WHAT IS ASKED —
Rewrite everything from the line containing "Task: Click the Create" down to the end of the items, changing "team crest" to "club badge" and keeping all else the same. Leave the pictures out of your answer.

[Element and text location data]

(begin)

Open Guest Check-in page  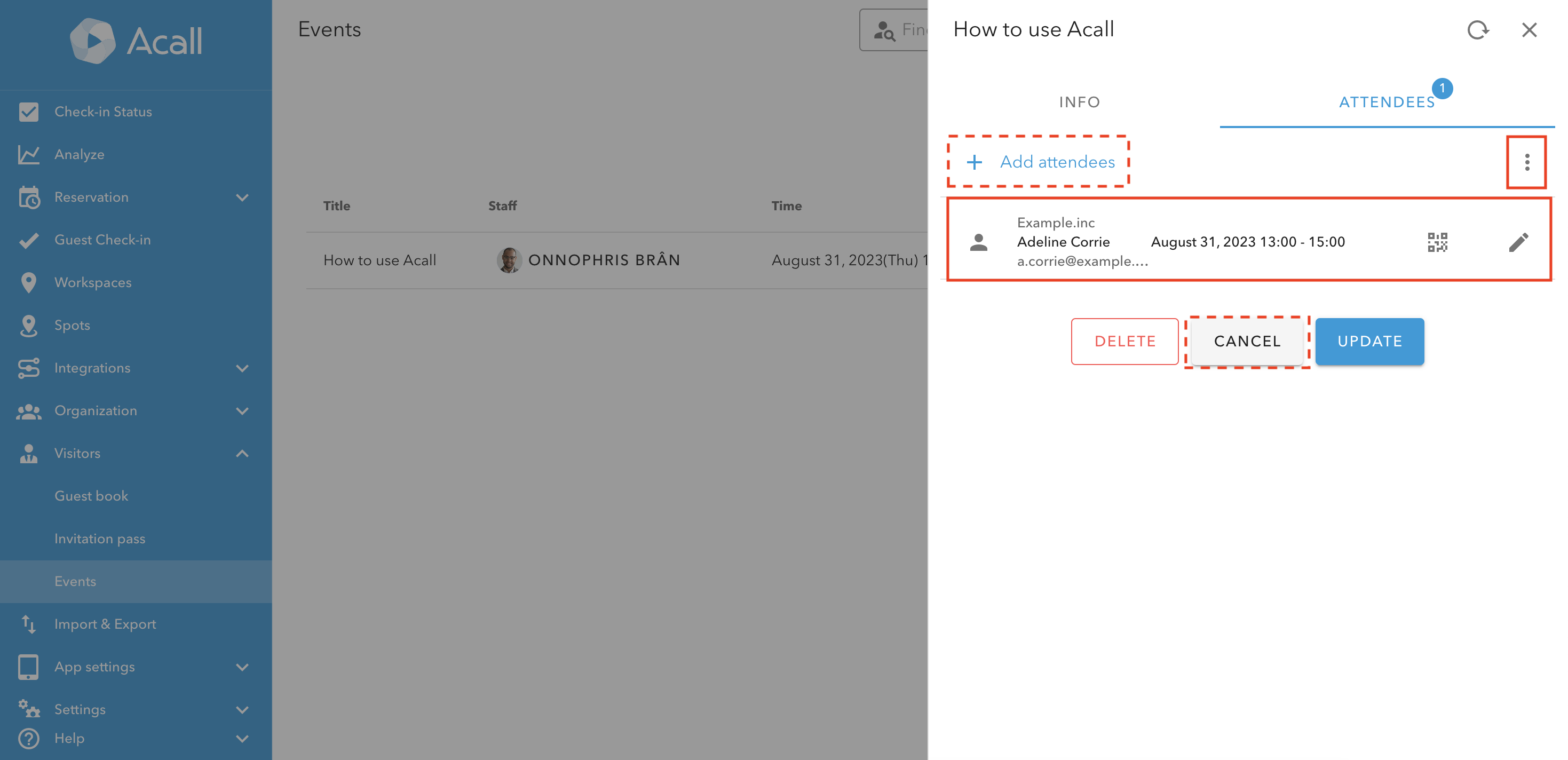click(102, 240)
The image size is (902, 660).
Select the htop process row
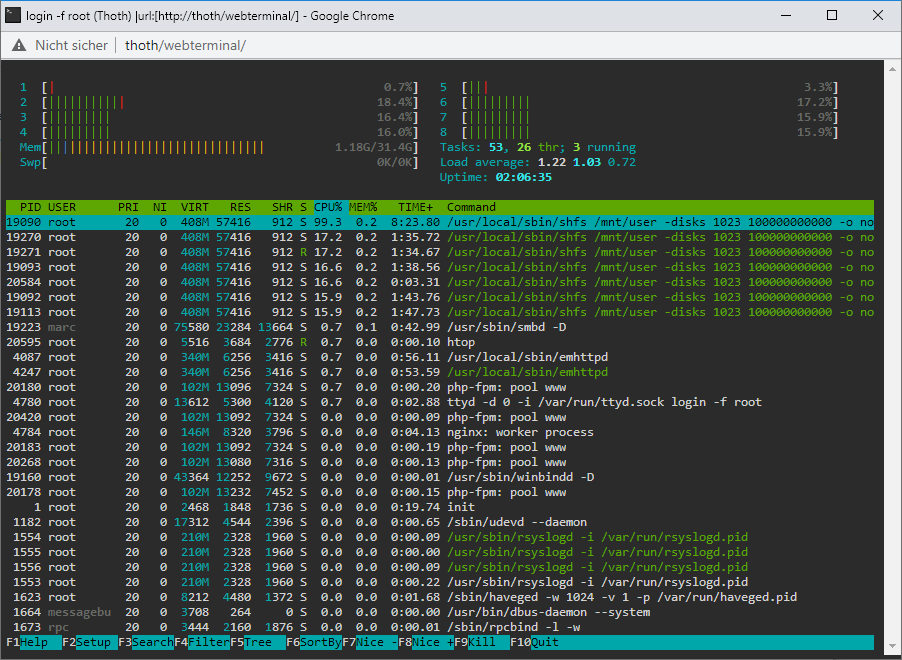[x=440, y=342]
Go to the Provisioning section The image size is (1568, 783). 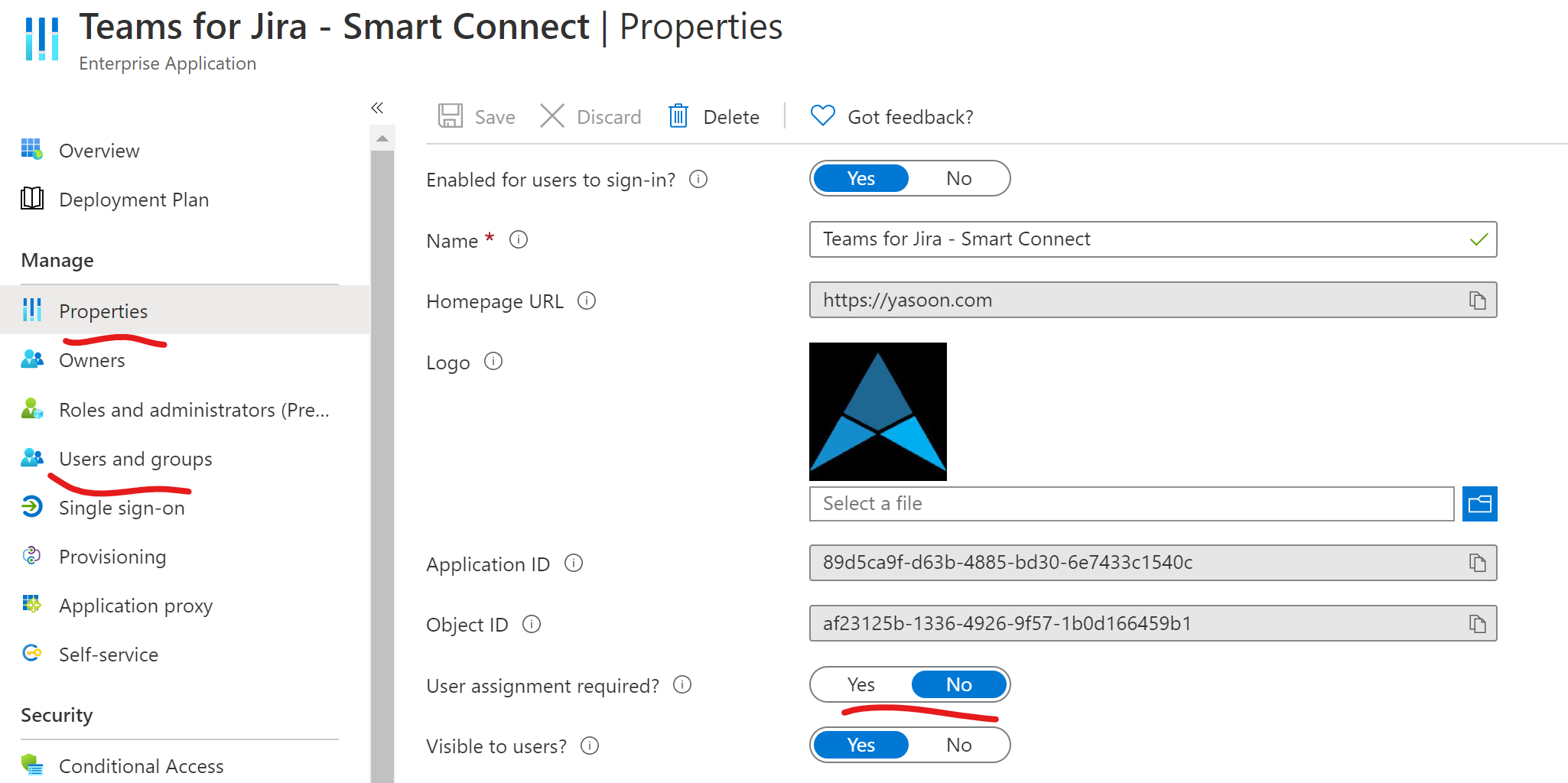(x=112, y=557)
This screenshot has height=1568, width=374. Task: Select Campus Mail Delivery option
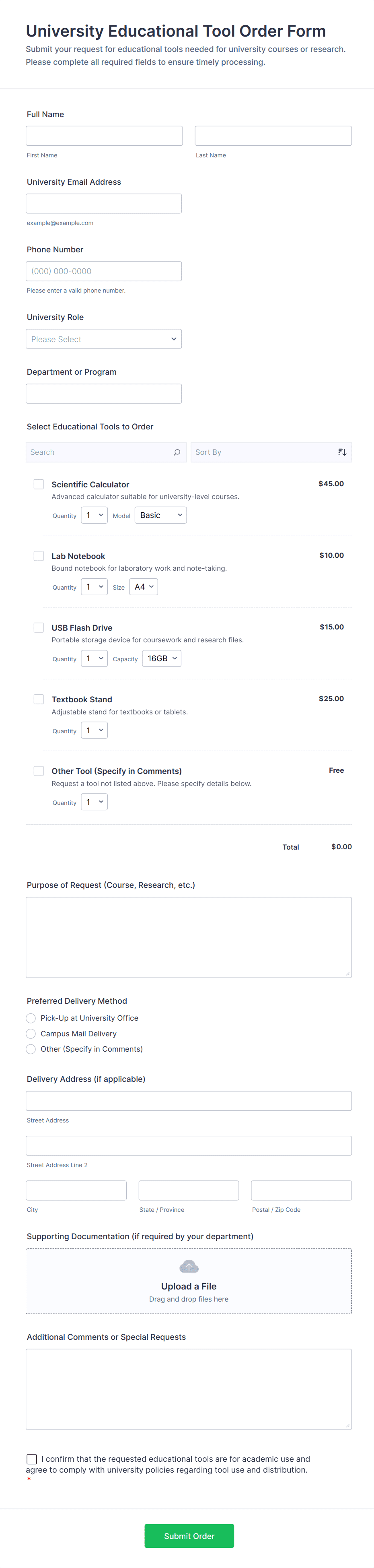(x=31, y=1034)
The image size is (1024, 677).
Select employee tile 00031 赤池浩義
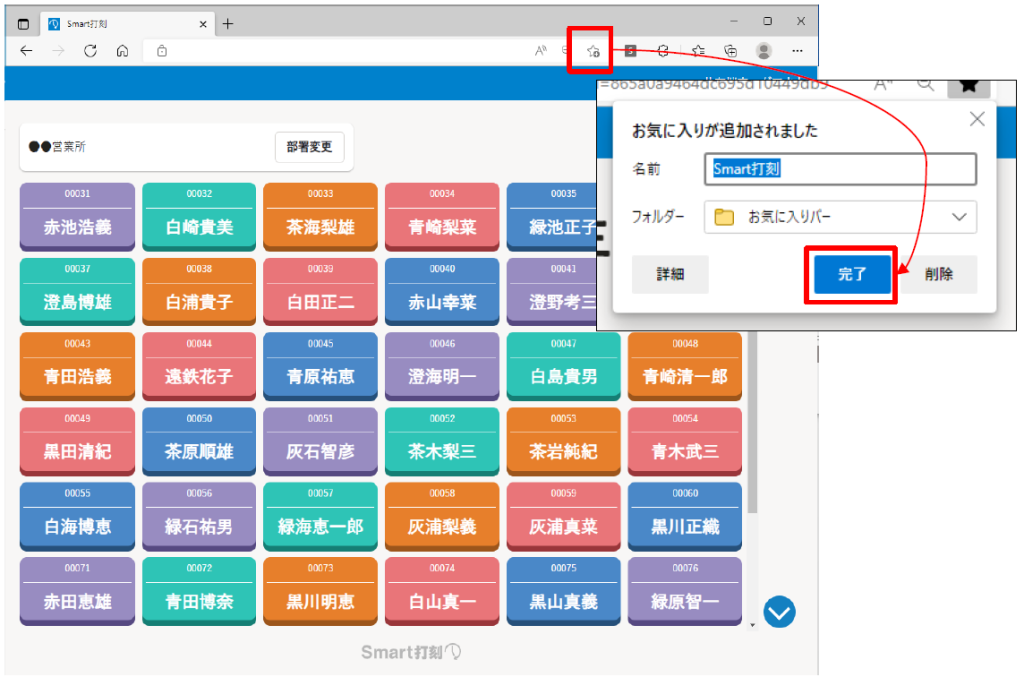[77, 214]
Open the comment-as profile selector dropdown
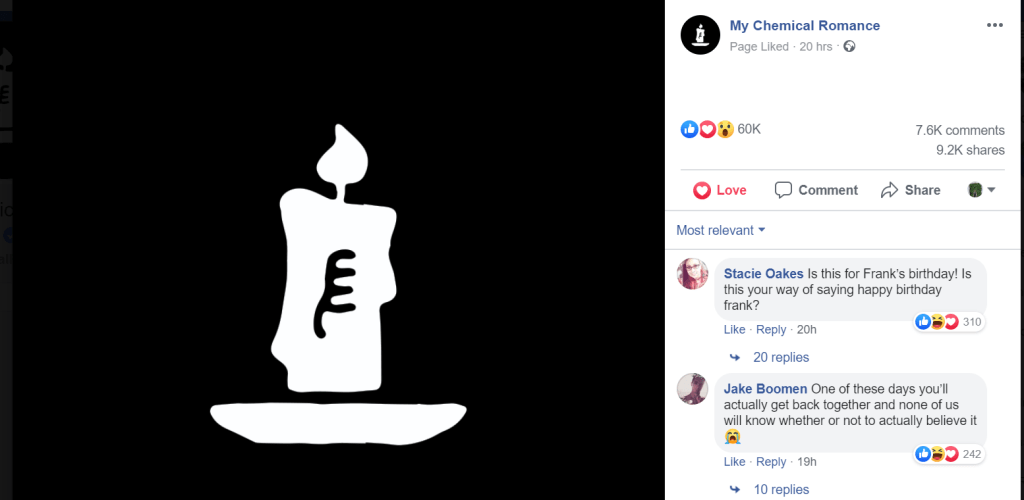1024x500 pixels. 982,190
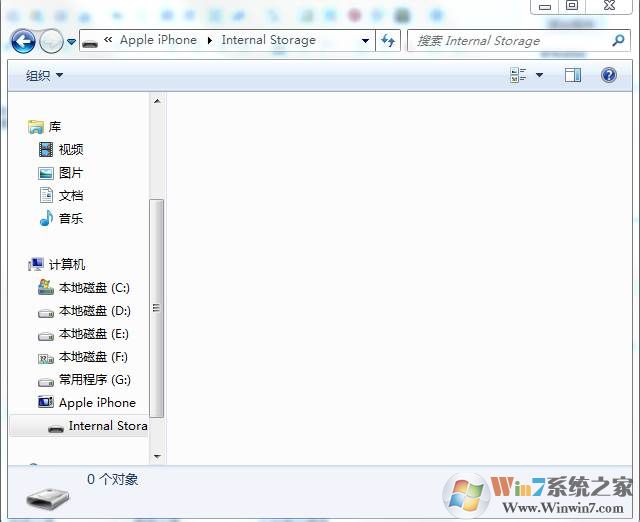640x522 pixels.
Task: Click the Forward navigation arrow button
Action: pos(51,41)
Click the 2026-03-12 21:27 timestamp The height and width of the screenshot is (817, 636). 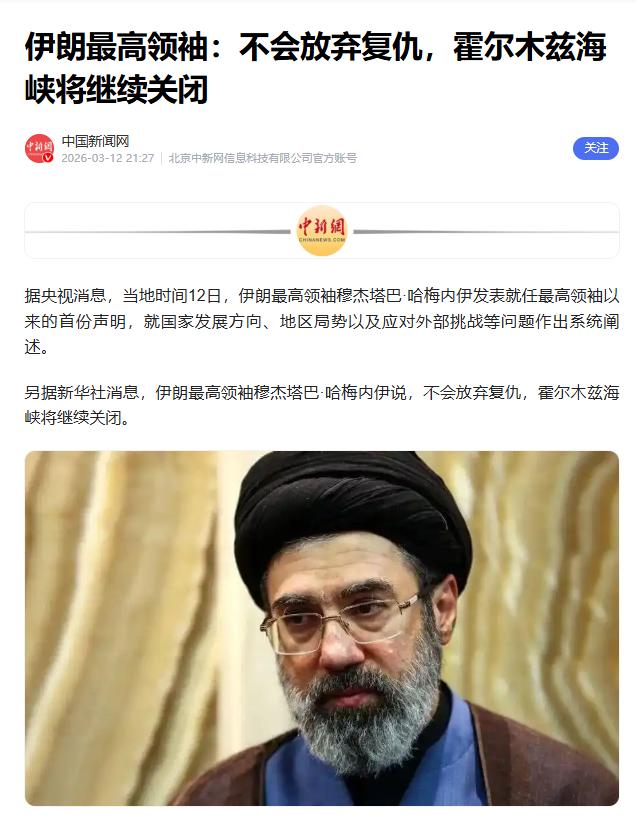(108, 158)
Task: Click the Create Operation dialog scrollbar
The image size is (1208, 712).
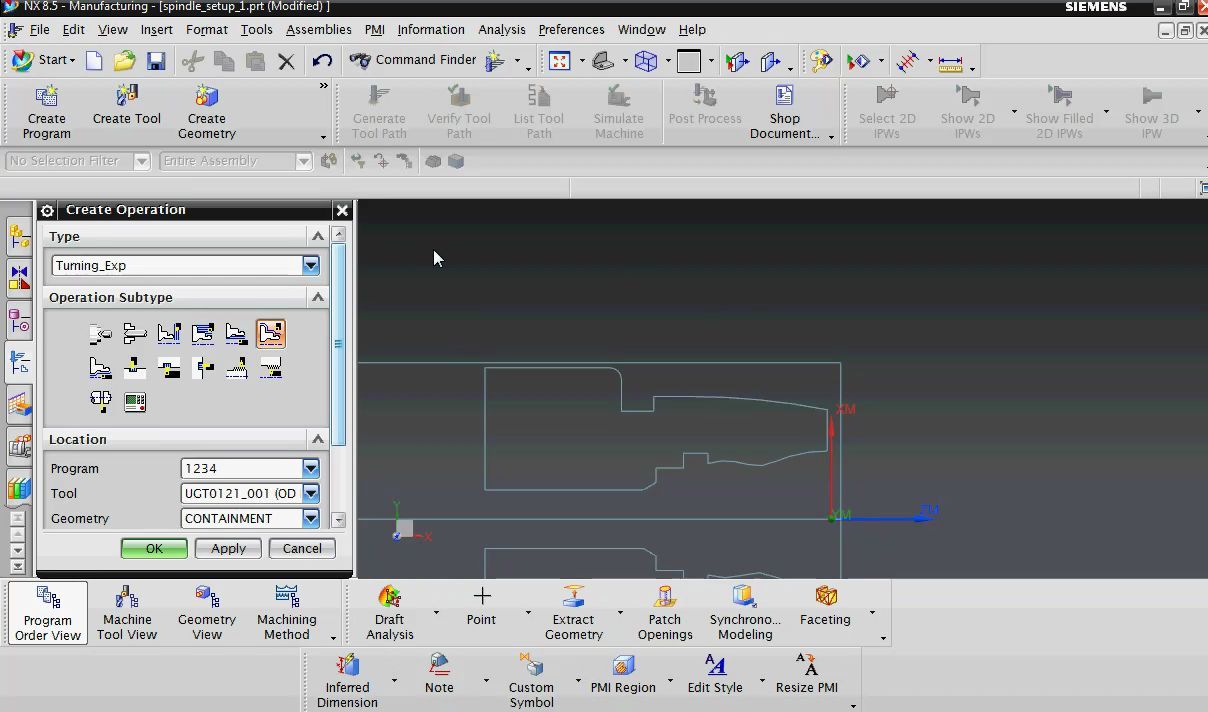Action: coord(339,344)
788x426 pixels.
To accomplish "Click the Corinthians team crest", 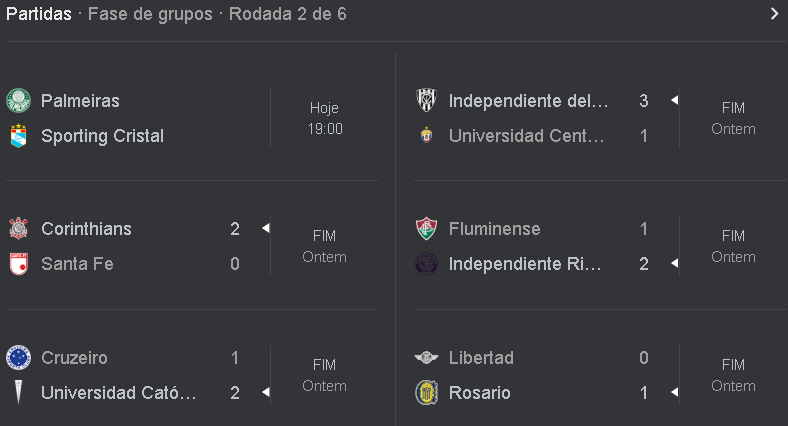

(end)

EXPECTED ANSWER —
Task: Click the Create Operation dialog scrollbar
The image size is (1208, 712).
Action: coord(339,344)
788x426 pixels.
To accomplish "Click the Corinthians club badge", 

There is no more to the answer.